Given the education level most people have today, it never ceases to amaze me how many people end up in financial trouble. All our lives we are taught various forms of math, from basics (addition) to more advanced and complicated methods (calculus). With math built into not only high school curriculum but college general education requirements, it is shocking to me that so many people lack the ability to get their finances in check. You would think knowing such complex methods of mathematics would make personal finance seem simple. Apparently, it doesn’t.
What baffles me is that the government made curriculum does not mandate that any student take a course on personal finance. Let’s face it, very few of us take our knowledge of calculus or trigonometry into the world. No one really cares if they have the ability to calculate how tall a flag pole is. What people do care about (or should care about) is their ability to manage their money.

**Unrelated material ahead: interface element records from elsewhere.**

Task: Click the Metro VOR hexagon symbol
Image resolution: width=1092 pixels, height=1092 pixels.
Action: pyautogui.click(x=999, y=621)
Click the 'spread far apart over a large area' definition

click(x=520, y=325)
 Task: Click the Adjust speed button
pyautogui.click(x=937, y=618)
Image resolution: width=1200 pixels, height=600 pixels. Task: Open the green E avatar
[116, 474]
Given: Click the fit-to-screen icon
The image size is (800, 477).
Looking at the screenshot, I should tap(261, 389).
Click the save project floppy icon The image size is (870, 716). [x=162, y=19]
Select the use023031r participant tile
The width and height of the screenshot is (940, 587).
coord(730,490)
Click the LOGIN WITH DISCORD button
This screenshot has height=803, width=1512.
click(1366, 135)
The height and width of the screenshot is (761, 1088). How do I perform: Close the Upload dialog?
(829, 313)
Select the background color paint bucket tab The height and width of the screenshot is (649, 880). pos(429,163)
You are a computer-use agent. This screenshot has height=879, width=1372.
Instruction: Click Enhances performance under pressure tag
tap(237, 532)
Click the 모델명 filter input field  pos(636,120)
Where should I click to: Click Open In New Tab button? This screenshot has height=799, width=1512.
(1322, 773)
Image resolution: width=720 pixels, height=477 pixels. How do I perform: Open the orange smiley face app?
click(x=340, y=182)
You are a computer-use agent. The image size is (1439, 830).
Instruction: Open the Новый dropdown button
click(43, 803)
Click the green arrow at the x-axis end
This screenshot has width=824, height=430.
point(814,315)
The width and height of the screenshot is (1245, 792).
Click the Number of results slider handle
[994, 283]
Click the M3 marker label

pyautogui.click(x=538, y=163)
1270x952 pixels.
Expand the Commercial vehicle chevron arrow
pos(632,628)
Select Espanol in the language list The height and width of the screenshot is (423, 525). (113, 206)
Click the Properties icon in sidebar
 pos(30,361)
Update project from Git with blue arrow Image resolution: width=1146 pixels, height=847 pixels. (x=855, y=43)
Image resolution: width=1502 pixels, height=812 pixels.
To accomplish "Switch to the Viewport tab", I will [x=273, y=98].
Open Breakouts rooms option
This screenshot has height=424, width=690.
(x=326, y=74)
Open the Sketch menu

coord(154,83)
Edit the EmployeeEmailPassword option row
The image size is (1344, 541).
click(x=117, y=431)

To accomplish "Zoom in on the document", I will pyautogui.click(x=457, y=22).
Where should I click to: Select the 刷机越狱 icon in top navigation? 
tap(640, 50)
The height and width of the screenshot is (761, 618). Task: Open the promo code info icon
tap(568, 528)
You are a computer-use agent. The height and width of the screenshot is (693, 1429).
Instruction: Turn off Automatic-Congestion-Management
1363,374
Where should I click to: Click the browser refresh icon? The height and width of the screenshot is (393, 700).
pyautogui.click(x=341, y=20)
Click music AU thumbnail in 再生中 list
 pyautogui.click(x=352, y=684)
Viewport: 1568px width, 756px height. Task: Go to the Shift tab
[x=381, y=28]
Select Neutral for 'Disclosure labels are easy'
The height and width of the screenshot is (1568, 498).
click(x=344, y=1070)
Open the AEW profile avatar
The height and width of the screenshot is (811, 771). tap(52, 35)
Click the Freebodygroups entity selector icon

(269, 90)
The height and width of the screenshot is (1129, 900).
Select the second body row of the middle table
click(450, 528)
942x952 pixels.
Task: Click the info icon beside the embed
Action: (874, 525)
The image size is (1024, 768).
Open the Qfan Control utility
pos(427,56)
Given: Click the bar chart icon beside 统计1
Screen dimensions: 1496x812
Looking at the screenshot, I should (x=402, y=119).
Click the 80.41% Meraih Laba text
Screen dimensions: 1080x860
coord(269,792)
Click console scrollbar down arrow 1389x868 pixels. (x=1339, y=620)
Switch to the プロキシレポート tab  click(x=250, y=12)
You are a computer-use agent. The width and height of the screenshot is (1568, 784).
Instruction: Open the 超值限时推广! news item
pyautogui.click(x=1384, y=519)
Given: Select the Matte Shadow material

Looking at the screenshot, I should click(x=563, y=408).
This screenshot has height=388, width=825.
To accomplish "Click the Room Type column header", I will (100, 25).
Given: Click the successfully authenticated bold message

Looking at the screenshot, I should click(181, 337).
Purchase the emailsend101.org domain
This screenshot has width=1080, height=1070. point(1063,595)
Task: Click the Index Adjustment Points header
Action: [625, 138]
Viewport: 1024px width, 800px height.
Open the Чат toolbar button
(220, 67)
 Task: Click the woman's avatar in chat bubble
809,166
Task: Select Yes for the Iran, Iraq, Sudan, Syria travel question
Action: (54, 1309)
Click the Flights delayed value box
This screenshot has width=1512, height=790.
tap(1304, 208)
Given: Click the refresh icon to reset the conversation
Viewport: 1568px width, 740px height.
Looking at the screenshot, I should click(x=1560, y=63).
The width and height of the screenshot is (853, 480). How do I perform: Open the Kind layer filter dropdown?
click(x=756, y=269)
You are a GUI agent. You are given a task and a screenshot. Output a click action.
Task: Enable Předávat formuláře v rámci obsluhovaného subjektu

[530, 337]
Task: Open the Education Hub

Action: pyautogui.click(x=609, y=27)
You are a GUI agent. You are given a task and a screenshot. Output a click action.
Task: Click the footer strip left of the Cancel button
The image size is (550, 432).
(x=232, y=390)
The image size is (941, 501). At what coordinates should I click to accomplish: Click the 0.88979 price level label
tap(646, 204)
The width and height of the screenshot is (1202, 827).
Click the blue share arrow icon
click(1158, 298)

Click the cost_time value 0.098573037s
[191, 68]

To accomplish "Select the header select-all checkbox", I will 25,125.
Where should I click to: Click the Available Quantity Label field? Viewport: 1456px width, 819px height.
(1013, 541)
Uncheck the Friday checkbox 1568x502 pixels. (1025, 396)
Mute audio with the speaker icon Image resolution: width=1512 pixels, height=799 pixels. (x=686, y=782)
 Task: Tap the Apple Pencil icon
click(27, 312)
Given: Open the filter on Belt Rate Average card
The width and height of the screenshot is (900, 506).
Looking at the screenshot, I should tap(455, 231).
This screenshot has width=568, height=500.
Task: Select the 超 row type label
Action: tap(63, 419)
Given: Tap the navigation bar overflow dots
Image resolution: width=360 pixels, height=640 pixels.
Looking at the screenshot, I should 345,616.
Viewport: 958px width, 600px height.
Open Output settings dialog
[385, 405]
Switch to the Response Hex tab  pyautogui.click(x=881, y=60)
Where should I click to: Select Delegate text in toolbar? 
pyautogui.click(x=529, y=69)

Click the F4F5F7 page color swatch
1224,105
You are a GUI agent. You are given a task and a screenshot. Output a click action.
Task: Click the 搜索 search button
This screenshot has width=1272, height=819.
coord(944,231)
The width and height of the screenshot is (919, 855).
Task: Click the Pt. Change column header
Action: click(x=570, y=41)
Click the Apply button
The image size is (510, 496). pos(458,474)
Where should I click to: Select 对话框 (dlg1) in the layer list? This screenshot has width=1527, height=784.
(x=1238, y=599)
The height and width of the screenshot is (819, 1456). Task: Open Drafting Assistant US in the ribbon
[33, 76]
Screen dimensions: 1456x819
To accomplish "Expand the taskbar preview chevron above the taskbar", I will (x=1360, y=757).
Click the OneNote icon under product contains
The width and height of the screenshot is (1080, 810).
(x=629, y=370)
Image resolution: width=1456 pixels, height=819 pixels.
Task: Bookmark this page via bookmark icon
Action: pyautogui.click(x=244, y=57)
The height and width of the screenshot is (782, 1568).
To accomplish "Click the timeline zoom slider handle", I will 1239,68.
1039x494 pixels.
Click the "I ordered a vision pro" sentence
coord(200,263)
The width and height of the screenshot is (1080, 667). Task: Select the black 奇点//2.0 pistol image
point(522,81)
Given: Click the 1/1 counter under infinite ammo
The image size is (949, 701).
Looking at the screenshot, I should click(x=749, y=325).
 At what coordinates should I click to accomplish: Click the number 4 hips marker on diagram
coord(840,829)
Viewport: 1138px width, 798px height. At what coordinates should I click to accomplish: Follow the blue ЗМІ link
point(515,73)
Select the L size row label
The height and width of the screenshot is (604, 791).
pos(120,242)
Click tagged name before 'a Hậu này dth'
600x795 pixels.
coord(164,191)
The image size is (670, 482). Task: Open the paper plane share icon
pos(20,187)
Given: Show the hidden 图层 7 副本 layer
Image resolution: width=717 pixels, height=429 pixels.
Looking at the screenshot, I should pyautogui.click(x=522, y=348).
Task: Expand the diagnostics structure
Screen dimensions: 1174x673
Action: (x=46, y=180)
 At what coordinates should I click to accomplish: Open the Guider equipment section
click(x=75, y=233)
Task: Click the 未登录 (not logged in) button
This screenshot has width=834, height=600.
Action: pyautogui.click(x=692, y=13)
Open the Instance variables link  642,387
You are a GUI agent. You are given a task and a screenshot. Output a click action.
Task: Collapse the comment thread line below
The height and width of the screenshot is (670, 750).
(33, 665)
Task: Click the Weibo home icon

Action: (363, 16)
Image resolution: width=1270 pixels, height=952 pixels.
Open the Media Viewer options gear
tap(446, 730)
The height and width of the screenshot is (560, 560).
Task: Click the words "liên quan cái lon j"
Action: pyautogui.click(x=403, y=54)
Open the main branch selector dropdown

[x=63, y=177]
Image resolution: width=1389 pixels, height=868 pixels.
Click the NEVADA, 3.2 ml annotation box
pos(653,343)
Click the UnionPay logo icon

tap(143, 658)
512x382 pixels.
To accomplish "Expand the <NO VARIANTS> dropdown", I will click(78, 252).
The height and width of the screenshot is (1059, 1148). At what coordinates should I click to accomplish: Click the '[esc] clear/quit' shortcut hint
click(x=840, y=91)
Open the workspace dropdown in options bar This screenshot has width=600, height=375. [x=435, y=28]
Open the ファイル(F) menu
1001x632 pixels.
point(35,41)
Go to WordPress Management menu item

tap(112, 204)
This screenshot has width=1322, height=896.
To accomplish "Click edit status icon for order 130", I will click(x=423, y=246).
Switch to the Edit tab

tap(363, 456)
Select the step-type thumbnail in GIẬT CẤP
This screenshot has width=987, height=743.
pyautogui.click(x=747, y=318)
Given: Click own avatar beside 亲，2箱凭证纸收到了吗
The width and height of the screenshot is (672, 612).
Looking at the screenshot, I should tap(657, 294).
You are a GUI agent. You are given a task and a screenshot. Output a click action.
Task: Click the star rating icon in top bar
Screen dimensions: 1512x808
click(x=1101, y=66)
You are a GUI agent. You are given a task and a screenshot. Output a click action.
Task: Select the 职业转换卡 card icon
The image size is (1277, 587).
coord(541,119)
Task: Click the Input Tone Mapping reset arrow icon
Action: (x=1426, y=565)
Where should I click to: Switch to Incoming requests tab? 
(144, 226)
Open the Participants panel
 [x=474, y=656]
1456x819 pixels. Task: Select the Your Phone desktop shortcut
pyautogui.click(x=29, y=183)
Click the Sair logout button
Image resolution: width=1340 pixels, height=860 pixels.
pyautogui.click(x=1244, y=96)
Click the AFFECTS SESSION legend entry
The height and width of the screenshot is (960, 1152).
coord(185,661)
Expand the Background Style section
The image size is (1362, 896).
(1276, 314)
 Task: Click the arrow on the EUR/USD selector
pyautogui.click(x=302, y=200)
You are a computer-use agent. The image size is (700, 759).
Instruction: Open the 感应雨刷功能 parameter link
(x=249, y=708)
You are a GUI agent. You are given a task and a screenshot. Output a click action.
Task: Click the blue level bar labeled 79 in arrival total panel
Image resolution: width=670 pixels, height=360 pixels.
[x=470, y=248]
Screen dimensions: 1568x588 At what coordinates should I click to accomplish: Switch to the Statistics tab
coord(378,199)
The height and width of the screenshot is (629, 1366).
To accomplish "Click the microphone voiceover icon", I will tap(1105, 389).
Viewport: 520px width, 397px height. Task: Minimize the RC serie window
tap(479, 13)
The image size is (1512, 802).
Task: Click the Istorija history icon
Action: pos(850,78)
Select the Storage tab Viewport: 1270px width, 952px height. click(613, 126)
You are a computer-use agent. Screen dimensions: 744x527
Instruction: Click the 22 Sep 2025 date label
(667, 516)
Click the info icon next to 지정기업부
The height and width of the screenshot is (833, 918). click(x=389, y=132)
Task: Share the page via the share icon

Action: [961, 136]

Currently, the most common classes taught in high schools across the nation include:
Which class a student takes is dependent upon their skill level in math. Each course lasts the duration of a year. But what if these classes were replaced by more practical, life-skills math classes? And if they were, what classes would replace them?
Here are four classes that should be taught instead to help younger generations learn to manage their money better:
Budgeting– An overview of budgeting (how to create a budget, how to cut back on expenses, how to determine the difference between fixed and flexible expenses, and how to spend less than you make)
Cash Flow (Pre-Requisite = Budgeting)– An overview of gaining a clear idea of what your financial future looks like and how to make sure you don’t go into debt
Taxes– An overview of the confusing world of taxes (including what forms you need for different occupational statuses (i.e. self employed, full-time employee, etc), how to calculate how much you will owe in taxes, the different tax brackets, the differences between federal and state taxes, and deductions)
Investing– An overview of all investment options (including but not limited to stocks, bonds, real estate, and retirement)
There are many other courses that could be taught to students including courses on credit, loans, debt reduction, and frugality. Why these types of courses are not taught to high school and college students is completely beyond me.
If any of the above finance courses were taught to students, I believe without a doubt that people would be more financially savvy and responsible, but until the curriculum is changed, people are going to keep getting themselves into debt, be clueless on how to manage their money, and have a hard time being successful.